Inschriftenkatalog: Landkreis Luwigsburg

Katalogartikel in chronologischer Reihenfolge.

DI 25: Lkr. Ludwigsburg (1986)

Nr. 659 Enzweihingen (Stadt Vahingen a. d. Enz), ev. Pfarrkirche St. Martin 1635

Beschreibung

Grabplatte eines Unbekannten, vermutlich mit Namen Nachtegal. Außen an der Nordseite des Langhauses. Hochrechteckige Platte aus gelbem Sandstein mit roten Einschlüssen.

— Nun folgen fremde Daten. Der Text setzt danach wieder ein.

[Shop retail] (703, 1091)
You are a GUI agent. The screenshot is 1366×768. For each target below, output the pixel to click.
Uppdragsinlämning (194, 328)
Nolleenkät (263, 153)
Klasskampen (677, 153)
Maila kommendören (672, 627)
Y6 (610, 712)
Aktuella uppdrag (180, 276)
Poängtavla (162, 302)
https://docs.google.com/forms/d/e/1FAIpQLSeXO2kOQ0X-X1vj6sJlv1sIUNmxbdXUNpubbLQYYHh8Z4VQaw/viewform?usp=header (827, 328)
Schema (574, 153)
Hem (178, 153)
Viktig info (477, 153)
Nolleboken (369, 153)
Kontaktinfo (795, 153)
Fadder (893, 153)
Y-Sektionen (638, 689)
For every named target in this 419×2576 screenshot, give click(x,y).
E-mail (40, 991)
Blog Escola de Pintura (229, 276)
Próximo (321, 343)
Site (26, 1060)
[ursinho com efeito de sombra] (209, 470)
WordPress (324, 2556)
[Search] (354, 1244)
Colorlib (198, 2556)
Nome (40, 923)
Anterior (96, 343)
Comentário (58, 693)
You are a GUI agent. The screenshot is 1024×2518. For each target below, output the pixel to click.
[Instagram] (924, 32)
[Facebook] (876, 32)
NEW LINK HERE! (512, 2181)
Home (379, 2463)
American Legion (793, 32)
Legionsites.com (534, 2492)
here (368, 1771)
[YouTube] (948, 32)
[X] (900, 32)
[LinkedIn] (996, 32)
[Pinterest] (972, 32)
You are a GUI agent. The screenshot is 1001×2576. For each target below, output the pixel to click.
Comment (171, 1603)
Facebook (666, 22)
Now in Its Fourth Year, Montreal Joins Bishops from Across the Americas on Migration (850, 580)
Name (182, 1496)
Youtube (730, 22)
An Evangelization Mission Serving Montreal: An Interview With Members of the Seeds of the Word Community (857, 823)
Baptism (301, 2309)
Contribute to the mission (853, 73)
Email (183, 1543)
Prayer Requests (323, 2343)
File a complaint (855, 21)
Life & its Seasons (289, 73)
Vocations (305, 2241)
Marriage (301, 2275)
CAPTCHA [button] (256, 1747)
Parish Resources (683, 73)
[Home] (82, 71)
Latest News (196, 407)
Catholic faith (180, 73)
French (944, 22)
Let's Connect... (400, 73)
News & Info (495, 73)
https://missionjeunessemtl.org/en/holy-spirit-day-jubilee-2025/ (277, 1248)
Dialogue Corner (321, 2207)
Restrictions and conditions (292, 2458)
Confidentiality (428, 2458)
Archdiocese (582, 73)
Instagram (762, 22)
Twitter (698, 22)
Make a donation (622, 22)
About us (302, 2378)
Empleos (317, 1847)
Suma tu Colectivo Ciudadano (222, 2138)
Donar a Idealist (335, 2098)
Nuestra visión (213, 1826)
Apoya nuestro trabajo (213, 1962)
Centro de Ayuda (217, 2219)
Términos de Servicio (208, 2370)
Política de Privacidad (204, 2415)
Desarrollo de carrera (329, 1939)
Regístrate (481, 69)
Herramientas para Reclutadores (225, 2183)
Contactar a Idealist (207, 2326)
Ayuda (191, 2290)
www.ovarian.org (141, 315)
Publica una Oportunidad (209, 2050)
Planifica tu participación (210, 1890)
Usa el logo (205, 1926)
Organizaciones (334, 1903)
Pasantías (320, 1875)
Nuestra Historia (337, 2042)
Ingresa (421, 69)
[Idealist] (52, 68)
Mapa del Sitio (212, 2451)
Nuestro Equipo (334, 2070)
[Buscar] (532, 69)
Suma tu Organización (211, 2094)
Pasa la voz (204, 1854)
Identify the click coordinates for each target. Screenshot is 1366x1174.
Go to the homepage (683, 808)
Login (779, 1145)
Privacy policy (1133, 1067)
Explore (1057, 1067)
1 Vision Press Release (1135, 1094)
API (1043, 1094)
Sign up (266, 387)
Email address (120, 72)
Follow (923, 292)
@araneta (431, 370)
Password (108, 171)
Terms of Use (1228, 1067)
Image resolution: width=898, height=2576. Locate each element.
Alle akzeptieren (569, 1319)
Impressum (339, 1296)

Breite Rahmenleiste; im vertieften Feld Inschrift (19 Zeilen). Oberfläche weitgehend zerstört, rechte obere Ecke gebrochen.

Maße: H. 184, B. 85, Bu. 4,5 cm.

Schriftart(en): Kapitalis.

DI 25, Nr. 659 - Vaihingen a. d. Enz-Enzweihingen - 1635

 © Heidelberger Akademie der Wissenschaften [1/1]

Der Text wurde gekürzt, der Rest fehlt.